WHAT YOU NEED TO DO:
Could you rewrite the listing below, changing every "At what coordinates should I click to accomplish" to "Which point should I click to carry out" and leaving everything else as it is?

RECORDS FOR THE EXERCISE:
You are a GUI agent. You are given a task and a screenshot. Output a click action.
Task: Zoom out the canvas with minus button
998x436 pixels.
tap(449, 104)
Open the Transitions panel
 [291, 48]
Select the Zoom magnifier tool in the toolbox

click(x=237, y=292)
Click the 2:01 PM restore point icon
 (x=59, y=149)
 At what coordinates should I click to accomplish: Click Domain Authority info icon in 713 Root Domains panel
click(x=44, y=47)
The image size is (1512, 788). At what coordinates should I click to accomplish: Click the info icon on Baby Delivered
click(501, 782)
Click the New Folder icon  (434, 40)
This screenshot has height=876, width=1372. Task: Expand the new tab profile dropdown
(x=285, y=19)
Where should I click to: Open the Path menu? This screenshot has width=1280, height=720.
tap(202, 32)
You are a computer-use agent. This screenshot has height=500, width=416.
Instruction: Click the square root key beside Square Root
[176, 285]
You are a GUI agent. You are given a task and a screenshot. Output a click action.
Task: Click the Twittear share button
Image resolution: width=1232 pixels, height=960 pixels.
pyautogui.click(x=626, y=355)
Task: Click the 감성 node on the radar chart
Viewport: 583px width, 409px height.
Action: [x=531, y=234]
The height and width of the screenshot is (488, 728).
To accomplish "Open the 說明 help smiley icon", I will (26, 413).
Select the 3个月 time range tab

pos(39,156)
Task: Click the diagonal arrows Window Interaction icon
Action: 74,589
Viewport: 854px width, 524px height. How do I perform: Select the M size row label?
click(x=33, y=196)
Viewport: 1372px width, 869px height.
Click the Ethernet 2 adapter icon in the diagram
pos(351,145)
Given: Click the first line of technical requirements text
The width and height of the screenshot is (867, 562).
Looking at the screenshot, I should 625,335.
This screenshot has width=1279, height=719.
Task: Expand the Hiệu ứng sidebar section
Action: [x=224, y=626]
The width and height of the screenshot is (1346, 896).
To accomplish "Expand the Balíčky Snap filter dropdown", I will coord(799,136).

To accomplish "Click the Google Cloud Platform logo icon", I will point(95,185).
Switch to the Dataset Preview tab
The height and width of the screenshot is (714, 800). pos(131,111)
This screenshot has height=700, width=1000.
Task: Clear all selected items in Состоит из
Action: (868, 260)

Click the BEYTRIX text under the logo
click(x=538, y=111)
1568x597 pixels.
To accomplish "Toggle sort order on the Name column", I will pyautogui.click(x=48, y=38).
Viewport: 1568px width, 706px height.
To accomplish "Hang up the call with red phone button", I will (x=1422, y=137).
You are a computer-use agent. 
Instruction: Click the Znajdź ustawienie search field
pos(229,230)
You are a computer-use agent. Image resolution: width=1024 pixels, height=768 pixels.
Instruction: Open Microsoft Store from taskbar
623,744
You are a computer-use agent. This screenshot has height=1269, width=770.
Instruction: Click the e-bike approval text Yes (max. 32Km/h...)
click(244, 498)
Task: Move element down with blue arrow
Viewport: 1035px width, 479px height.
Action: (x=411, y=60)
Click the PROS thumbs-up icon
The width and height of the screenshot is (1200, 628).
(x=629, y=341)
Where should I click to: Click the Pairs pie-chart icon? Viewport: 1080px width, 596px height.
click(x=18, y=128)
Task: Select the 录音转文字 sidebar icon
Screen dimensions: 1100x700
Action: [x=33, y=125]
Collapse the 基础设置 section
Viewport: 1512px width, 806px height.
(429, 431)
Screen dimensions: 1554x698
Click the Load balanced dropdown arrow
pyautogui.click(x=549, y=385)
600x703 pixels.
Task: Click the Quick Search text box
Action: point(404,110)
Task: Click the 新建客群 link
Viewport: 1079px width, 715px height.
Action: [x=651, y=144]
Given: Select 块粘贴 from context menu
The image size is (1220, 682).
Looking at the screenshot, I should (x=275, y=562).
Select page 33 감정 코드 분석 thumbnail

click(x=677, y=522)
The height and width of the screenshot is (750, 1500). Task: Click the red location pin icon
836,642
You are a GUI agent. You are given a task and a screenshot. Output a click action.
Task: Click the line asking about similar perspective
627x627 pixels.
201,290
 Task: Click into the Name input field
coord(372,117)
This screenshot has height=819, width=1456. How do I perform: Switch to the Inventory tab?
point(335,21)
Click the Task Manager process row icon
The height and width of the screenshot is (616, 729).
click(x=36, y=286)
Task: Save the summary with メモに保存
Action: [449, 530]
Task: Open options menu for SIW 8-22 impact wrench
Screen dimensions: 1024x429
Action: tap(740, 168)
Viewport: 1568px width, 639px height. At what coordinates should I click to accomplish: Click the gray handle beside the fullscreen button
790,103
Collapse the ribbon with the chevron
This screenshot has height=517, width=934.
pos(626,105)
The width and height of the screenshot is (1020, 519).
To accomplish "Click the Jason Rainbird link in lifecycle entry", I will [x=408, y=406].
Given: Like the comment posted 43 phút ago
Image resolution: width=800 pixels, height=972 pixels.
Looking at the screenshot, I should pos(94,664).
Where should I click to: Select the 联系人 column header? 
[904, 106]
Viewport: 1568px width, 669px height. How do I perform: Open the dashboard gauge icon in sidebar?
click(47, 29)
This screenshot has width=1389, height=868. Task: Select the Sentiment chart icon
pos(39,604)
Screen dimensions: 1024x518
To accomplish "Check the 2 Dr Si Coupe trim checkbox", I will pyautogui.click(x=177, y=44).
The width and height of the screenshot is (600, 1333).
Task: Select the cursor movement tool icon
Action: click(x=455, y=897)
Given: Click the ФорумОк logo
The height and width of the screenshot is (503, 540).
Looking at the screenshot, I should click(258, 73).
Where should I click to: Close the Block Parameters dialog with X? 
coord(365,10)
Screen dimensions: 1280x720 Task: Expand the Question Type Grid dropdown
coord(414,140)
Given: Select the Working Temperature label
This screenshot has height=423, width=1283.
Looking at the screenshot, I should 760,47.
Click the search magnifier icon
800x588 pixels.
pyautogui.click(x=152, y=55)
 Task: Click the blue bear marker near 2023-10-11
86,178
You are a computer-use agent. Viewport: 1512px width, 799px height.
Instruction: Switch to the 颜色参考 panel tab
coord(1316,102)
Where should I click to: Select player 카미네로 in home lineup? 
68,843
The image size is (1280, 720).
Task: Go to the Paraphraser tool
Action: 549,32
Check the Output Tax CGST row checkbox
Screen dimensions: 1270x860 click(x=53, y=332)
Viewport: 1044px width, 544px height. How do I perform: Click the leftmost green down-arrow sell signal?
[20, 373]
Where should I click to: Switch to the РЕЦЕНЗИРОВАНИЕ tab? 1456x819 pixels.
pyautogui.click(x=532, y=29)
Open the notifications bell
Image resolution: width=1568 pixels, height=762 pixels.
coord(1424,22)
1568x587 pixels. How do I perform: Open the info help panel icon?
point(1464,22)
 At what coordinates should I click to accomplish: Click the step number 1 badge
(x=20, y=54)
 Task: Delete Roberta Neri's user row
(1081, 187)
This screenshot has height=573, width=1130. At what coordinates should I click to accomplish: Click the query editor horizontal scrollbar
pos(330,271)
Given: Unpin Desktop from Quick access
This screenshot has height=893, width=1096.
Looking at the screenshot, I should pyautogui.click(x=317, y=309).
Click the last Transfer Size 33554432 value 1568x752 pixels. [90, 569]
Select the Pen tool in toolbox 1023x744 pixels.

EXERCISE SOLUTION:
You are a GUI agent. You are given a task and a screenshot. Output a click action.
Task: Zoom out the canvas with minus button
998x436 pixels.
tap(449, 104)
Open the Transitions panel
 [291, 48]
Select the Zoom magnifier tool in the toolbox

click(x=237, y=292)
Click the 2:01 PM restore point icon
 (x=59, y=149)
 Which point should I click to carry out: Click Domain Authority info icon in 713 Root Domains panel
click(x=44, y=47)
The image size is (1512, 788). Which point should I click to carry out: Click the info icon on Baby Delivered
click(501, 782)
Click the New Folder icon  (434, 40)
This screenshot has height=876, width=1372. Task: Expand the new tab profile dropdown
(x=285, y=19)
Where should I click to: Open the Path menu? This screenshot has width=1280, height=720.
tap(202, 32)
You are a computer-use agent. This screenshot has height=500, width=416.
Instruction: Click the square root key beside Square Root
[176, 285]
You are a GUI agent. You are given a task and a screenshot. Output a click action.
Task: Click the Twittear share button
Image resolution: width=1232 pixels, height=960 pixels.
pyautogui.click(x=626, y=355)
Task: Click the 감성 node on the radar chart
Viewport: 583px width, 409px height.
Action: [x=531, y=234]
The height and width of the screenshot is (488, 728).
To accomplish "Open the 說明 help smiley icon", I will (26, 413).
Select the 3个月 time range tab

pos(39,156)
Task: Click the diagonal arrows Window Interaction icon
Action: 74,589
Viewport: 854px width, 524px height. How do I perform: Select the M size row label?
click(x=33, y=196)
Viewport: 1372px width, 869px height.
Click the Ethernet 2 adapter icon in the diagram
pos(351,145)
Given: Click the first line of technical requirements text
The width and height of the screenshot is (867, 562).
Looking at the screenshot, I should 625,335.
This screenshot has width=1279, height=719.
Task: Expand the Hiệu ứng sidebar section
Action: [x=224, y=626]
The width and height of the screenshot is (1346, 896).
To accomplish "Expand the Balíčky Snap filter dropdown", I will coord(799,136).

To accomplish "Click the Google Cloud Platform logo icon", I will point(95,185).
Switch to the Dataset Preview tab
The height and width of the screenshot is (714, 800). pos(131,111)
This screenshot has height=700, width=1000.
Task: Clear all selected items in Состоит из
Action: (868, 260)

Click the BEYTRIX text under the logo
click(x=538, y=111)
1568x597 pixels.
To accomplish "Toggle sort order on the Name column", I will pyautogui.click(x=48, y=38).
Viewport: 1568px width, 706px height.
To accomplish "Hang up the call with red phone button", I will (x=1422, y=137).
You are a computer-use agent. 
Instruction: Click the Znajdź ustawienie search field
pos(229,230)
You are a computer-use agent. Image resolution: width=1024 pixels, height=768 pixels.
Instruction: Open Microsoft Store from taskbar
623,744
You are a computer-use agent. This screenshot has height=1269, width=770.
Instruction: Click the e-bike approval text Yes (max. 32Km/h...)
click(244, 498)
Task: Move element down with blue arrow
Viewport: 1035px width, 479px height.
Action: (x=411, y=60)
Click the PROS thumbs-up icon
The width and height of the screenshot is (1200, 628).
(x=629, y=341)
Where should I click to: Click the Pairs pie-chart icon? Viewport: 1080px width, 596px height.
click(x=18, y=128)
Task: Select the 录音转文字 sidebar icon
Screen dimensions: 1100x700
Action: [x=33, y=125]
Collapse the 基础设置 section
Viewport: 1512px width, 806px height.
(429, 431)
Screen dimensions: 1554x698
Click the Load balanced dropdown arrow
pyautogui.click(x=549, y=385)
600x703 pixels.
Task: Click the Quick Search text box
Action: point(404,110)
Task: Click the 新建客群 link
Viewport: 1079px width, 715px height.
Action: [x=651, y=144]
Given: Select 块粘贴 from context menu
The image size is (1220, 682).
Looking at the screenshot, I should (x=275, y=562).
Select page 33 감정 코드 분석 thumbnail

click(x=677, y=522)
The height and width of the screenshot is (750, 1500). Task: Click the red location pin icon
836,642
You are a GUI agent. You are given a task and a screenshot. Output a click action.
Task: Click the line asking about similar perspective
627x627 pixels.
201,290
 Task: Click into the Name input field
coord(372,117)
This screenshot has height=819, width=1456. How do I perform: Switch to the Inventory tab?
point(335,21)
Click the Task Manager process row icon
The height and width of the screenshot is (616, 729).
click(x=36, y=286)
Task: Save the summary with メモに保存
Action: [449, 530]
Task: Open options menu for SIW 8-22 impact wrench
Screen dimensions: 1024x429
Action: tap(740, 168)
Viewport: 1568px width, 639px height. Which point should I click to carry out: Click the gray handle beside the fullscreen button
790,103
Collapse the ribbon with the chevron
This screenshot has height=517, width=934.
pos(626,105)
The width and height of the screenshot is (1020, 519).
To accomplish "Click the Jason Rainbird link in lifecycle entry", I will [x=408, y=406].
Given: Like the comment posted 43 phút ago
Image resolution: width=800 pixels, height=972 pixels.
Looking at the screenshot, I should pos(94,664).
Where should I click to: Select the 联系人 column header? 
[904, 106]
Viewport: 1568px width, 669px height. How do I perform: Open the dashboard gauge icon in sidebar?
click(47, 29)
This screenshot has width=1389, height=868. Task: Select the Sentiment chart icon
pos(39,604)
Screen dimensions: 1024x518
To accomplish "Check the 2 Dr Si Coupe trim checkbox", I will pyautogui.click(x=177, y=44).
The width and height of the screenshot is (600, 1333).
Task: Select the cursor movement tool icon
Action: click(x=455, y=897)
Given: Click the ФорумОк logo
The height and width of the screenshot is (503, 540).
Looking at the screenshot, I should click(258, 73).
Where should I click to: Close the Block Parameters dialog with X? 
coord(365,10)
Screen dimensions: 1280x720 Task: Expand the Question Type Grid dropdown
coord(414,140)
Given: Select the Working Temperature label
This screenshot has height=423, width=1283.
Looking at the screenshot, I should 760,47.
Click the search magnifier icon
800x588 pixels.
pyautogui.click(x=152, y=55)
 Task: Click the blue bear marker near 2023-10-11
86,178
You are a computer-use agent. Viewport: 1512px width, 799px height.
Instruction: Switch to the 颜色参考 panel tab
coord(1316,102)
Where should I click to: Select player 카미네로 in home lineup? 
68,843
The image size is (1280, 720).
Task: Go to the Paraphraser tool
Action: 549,32
Check the Output Tax CGST row checkbox
Screen dimensions: 1270x860 click(x=53, y=332)
Viewport: 1044px width, 544px height. How do I perform: Click the leftmost green down-arrow sell signal?
[20, 373]
Where should I click to: Switch to the РЕЦЕНЗИРОВАНИЕ tab? 1456x819 pixels.
pyautogui.click(x=532, y=29)
Open the notifications bell
Image resolution: width=1568 pixels, height=762 pixels.
coord(1424,22)
1568x587 pixels. How do I perform: Open the info help panel icon?
point(1464,22)
 Which point should I click to carry out: Click the step number 1 badge
(x=20, y=54)
 Task: Delete Roberta Neri's user row
(1081, 187)
This screenshot has height=573, width=1130. Which point should I click to carry out: Click the query editor horizontal scrollbar
pos(330,271)
Given: Unpin Desktop from Quick access
This screenshot has height=893, width=1096.
Looking at the screenshot, I should pyautogui.click(x=317, y=309).
Click the last Transfer Size 33554432 value 1568x752 pixels. [90, 569]
Select the Pen tool in toolbox 1023x744 pixels.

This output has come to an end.